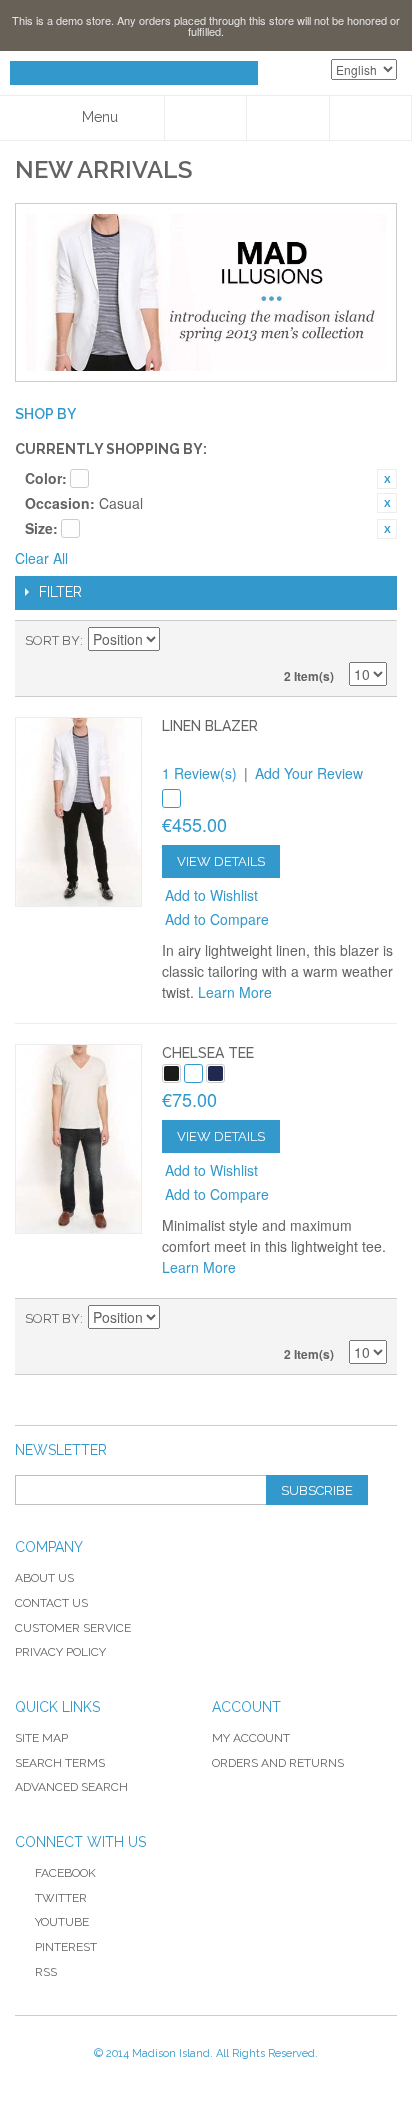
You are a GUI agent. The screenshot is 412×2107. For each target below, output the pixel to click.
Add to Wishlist (211, 895)
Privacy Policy (60, 1652)
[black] (171, 1073)
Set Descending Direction (178, 641)
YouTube (62, 1922)
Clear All (41, 558)
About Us (44, 1578)
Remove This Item (387, 479)
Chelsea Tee (208, 1053)
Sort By (52, 640)
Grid (337, 641)
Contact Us (51, 1603)
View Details (221, 861)
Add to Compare (217, 919)
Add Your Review (309, 773)
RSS (46, 1972)
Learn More (235, 992)
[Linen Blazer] (78, 812)
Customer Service (73, 1628)
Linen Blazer (210, 726)
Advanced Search (71, 1787)
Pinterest (66, 1947)
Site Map (41, 1738)
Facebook (65, 1873)
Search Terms (60, 1763)
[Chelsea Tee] (78, 1139)
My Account (251, 1738)
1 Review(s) (199, 773)
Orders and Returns (278, 1763)
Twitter (61, 1898)
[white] (171, 798)
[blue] (215, 1073)
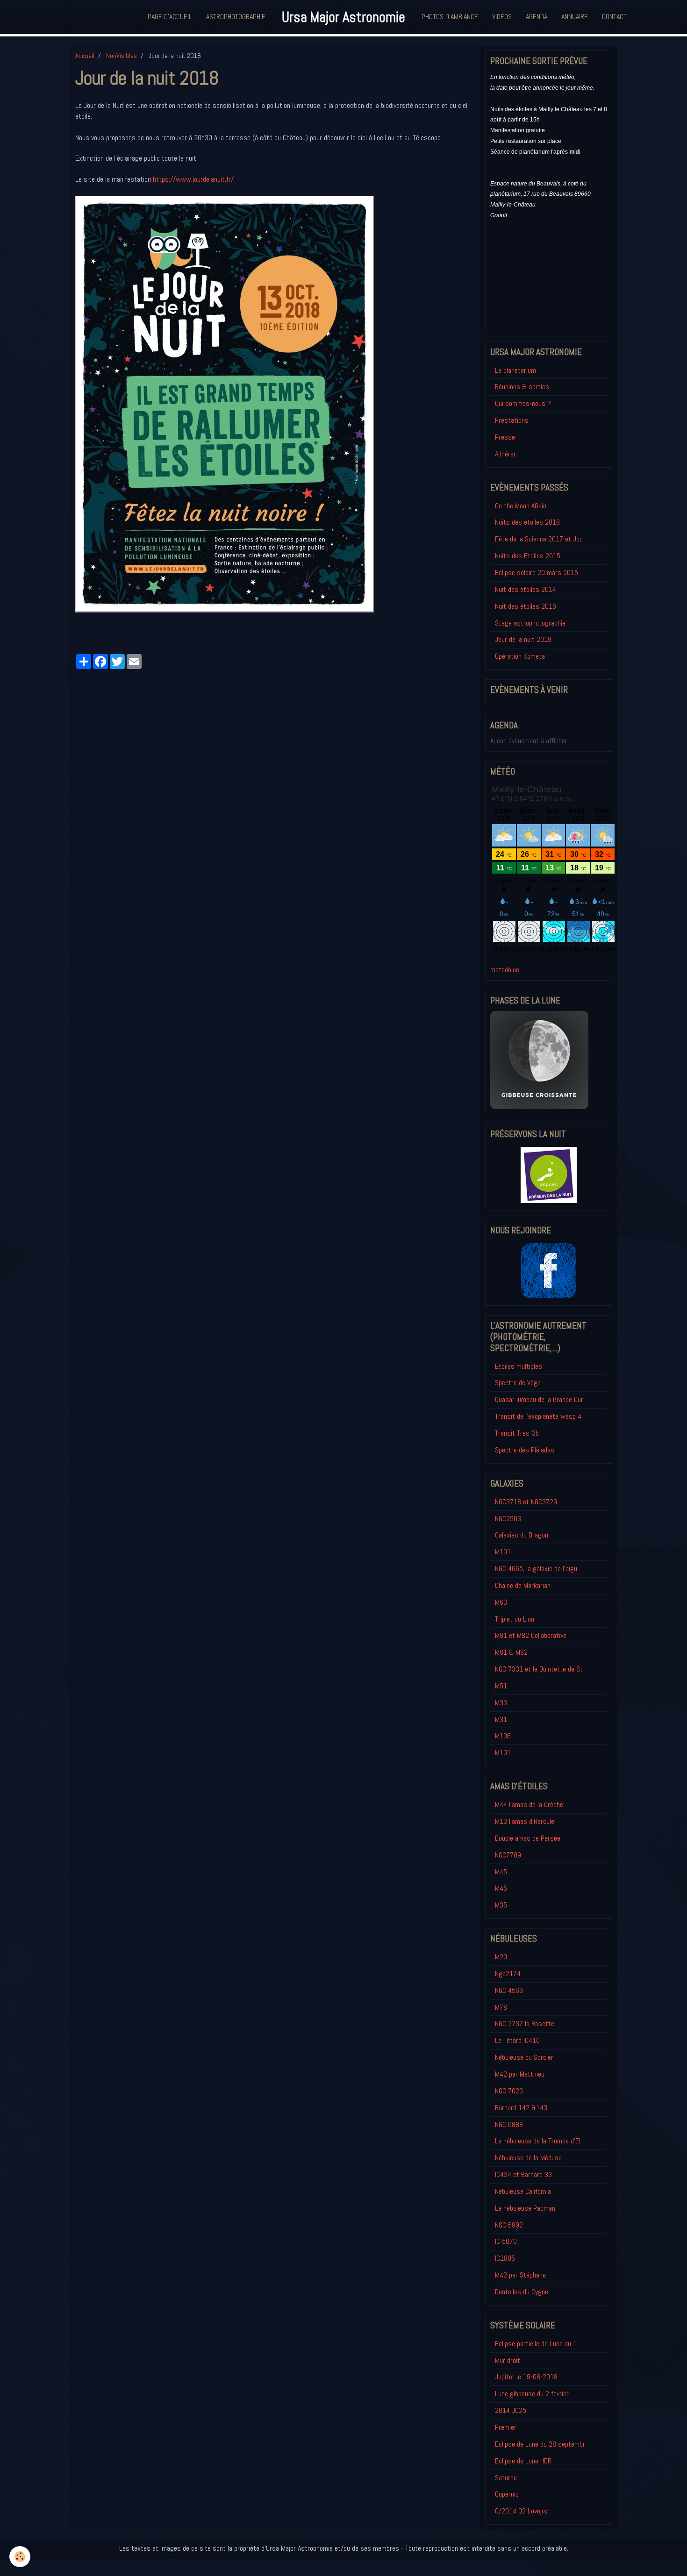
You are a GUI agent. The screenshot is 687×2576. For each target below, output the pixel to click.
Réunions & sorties (522, 386)
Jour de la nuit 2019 (523, 639)
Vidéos (502, 16)
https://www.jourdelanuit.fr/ (193, 179)
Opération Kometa (520, 656)
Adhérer (505, 454)
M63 (501, 1602)
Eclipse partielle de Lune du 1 (536, 2343)
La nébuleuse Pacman (525, 2208)
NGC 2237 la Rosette (524, 2023)
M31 (501, 1719)
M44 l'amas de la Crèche (529, 1804)
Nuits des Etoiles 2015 (527, 556)
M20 (501, 1957)
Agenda (536, 16)
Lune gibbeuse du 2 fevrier (532, 2393)
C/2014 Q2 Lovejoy (521, 2511)
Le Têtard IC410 (517, 2040)
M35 (501, 1905)
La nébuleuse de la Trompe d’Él (537, 2141)
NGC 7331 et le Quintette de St (539, 1669)
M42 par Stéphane (520, 2275)
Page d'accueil (170, 16)
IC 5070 (506, 2241)
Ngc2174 (508, 1973)
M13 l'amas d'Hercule (524, 1821)
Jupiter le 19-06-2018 (526, 2377)
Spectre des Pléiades (524, 1450)
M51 (501, 1686)
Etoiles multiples (518, 1366)
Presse (505, 437)
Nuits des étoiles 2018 (527, 522)
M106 (503, 1736)
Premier (505, 2427)
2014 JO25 (510, 2410)
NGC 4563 (509, 1990)
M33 (501, 1703)
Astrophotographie (235, 16)
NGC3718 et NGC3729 (526, 1502)
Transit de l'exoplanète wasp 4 (538, 1416)
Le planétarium (515, 370)
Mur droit (507, 2360)
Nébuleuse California (523, 2191)
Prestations (512, 420)
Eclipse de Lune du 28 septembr (540, 2444)
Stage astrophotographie (530, 623)
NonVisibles (121, 55)
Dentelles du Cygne (521, 2292)
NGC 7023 (509, 2091)
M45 (501, 1872)
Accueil (84, 55)
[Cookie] (19, 2556)
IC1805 (505, 2258)
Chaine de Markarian (523, 1585)
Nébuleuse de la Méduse (528, 2158)
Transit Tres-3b (517, 1433)
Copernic (507, 2494)
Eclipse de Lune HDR (523, 2461)
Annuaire (574, 16)
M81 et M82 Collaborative (530, 1635)
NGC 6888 (509, 2124)
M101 (503, 1552)
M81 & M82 (511, 1652)
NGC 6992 (509, 2225)
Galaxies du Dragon (521, 1535)
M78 (501, 2007)
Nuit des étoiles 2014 (525, 589)
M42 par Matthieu (519, 2074)
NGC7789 (508, 1855)
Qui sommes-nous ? (523, 403)
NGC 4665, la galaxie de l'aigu (536, 1568)
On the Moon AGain (520, 506)
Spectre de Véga (518, 1383)
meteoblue (504, 970)
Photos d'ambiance (450, 16)
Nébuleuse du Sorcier (524, 2057)
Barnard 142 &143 (521, 2108)
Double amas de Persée (527, 1838)
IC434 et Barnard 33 (523, 2174)
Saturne (506, 2478)
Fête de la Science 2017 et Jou (539, 539)
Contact (614, 16)
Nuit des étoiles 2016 (525, 606)
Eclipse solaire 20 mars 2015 (536, 572)
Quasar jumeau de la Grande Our (539, 1399)
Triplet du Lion (514, 1619)
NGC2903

_What the task asks_: Your answer must be an exact transcription of the records above, minus the pictures.

_Exercise answer_:
You are a GUI agent. The screenshot is 412×2107. For each target below, output the pixel to click.
Add to Wishlist (211, 895)
Privacy Policy (60, 1652)
[black] (171, 1073)
Set Descending Direction (178, 641)
YouTube (62, 1922)
Clear All (41, 558)
About Us (44, 1578)
Remove This Item (387, 479)
Chelsea Tee (208, 1053)
Sort By (52, 640)
Grid (337, 641)
Contact Us (51, 1603)
View Details (221, 861)
Add to Compare (217, 919)
Add Your Review (309, 773)
RSS (46, 1972)
Learn More (235, 992)
[Linen Blazer] (78, 812)
Customer Service (73, 1628)
Linen Blazer (210, 726)
Advanced Search (71, 1787)
Pinterest (66, 1947)
Site Map (41, 1738)
Facebook (65, 1873)
Search Terms (60, 1763)
[Chelsea Tee] (78, 1139)
My Account (251, 1738)
1 Review(s) (199, 773)
Orders and Returns (278, 1763)
Twitter (61, 1898)
[white] (171, 798)
[blue] (215, 1073)
You are a GUI agent. The screenshot is 687×2576. For each target below, output the pixel to click.
Réunions & sorties (522, 386)
Jour de la nuit 2019 (523, 639)
Vidéos (502, 16)
https://www.jourdelanuit.fr/ (193, 179)
Opération Kometa (520, 656)
Adhérer (505, 454)
M63 (501, 1602)
Eclipse partielle de Lune du 1 (536, 2343)
La nébuleuse Pacman (525, 2208)
NGC 2237 la Rosette (524, 2023)
M31 (501, 1719)
M44 l'amas de la Crèche (529, 1804)
Nuits des Etoiles 2015 (527, 556)
M20 (501, 1957)
Agenda (536, 16)
Lune gibbeuse du 2 fevrier (532, 2393)
C/2014 Q2 Lovejoy (521, 2511)
Le Têtard IC410 (517, 2040)
M35 (501, 1905)
La nébuleuse de la Trompe d’Él (537, 2141)
NGC 7331 et le Quintette de St (539, 1669)
M42 par Stéphane (520, 2275)
Page d'accueil (170, 16)
IC 5070 (506, 2241)
Ngc2174 (508, 1973)
M13 l'amas d'Hercule (524, 1821)
Jupiter le 19-06-2018 (526, 2377)
Spectre des Pléiades (524, 1450)
M51 (501, 1686)
Etoiles multiples (518, 1366)
Presse (505, 437)
Nuits des étoiles 2018 (527, 522)
M106 (503, 1736)
Premier (505, 2427)
2014 JO25 (510, 2410)
NGC 4563 (509, 1990)
M33 (501, 1703)
Astrophotographie (235, 16)
NGC3718 et NGC3729 (526, 1502)
Transit de l'exoplanète wasp 4 (538, 1416)
Le planétarium (515, 370)
Mur droit (507, 2360)
Nébuleuse California (523, 2191)
Prestations (512, 420)
Eclipse de Lune du 28 septembr (540, 2444)
Stage astrophotographie (530, 623)
NonVisibles (121, 55)
Dentelles du Cygne (521, 2292)
NGC 7023 (509, 2091)
M45 (501, 1872)
Accueil (84, 55)
[Cookie] (19, 2556)
IC1805 (505, 2258)
Chaine de Markarian (523, 1585)
Nébuleuse de la Méduse (528, 2158)
Transit Tres-3b (517, 1433)
Copernic (507, 2494)
Eclipse de Lune HDR (523, 2461)
Annuaire (574, 16)
M81 et M82 Collaborative (530, 1635)
NGC 6888 (509, 2124)
M101 (503, 1552)
M81 & M82 (511, 1652)
NGC 6992 (509, 2225)
Galaxies du Dragon (521, 1535)
M78 (501, 2007)
Nuit des étoiles 2014 (525, 589)
M42 par Matthieu (519, 2074)
NGC7789 (508, 1855)
Qui sommes-nous ? (523, 403)
NGC 4665, la galaxie de l'aigu (536, 1568)
On the Moon AGain (520, 506)
Spectre de Véga (518, 1383)
meteoblue (504, 970)
Photos d'ambiance (450, 16)
Nébuleuse du Sorcier (524, 2057)
Barnard 142 &143 (521, 2108)
Double amas de Persée (527, 1838)
IC434 et Barnard 33 (523, 2174)
Saturne (506, 2478)
Fête de la Science 2017 et Jou (539, 539)
Contact (614, 16)
Nuit des étoiles 2016 (525, 606)
Eclipse solaire 20 mars 2015 (536, 572)
Quasar jumeau de la Grande Our (539, 1399)
Triplet du Lion (514, 1619)
NGC2903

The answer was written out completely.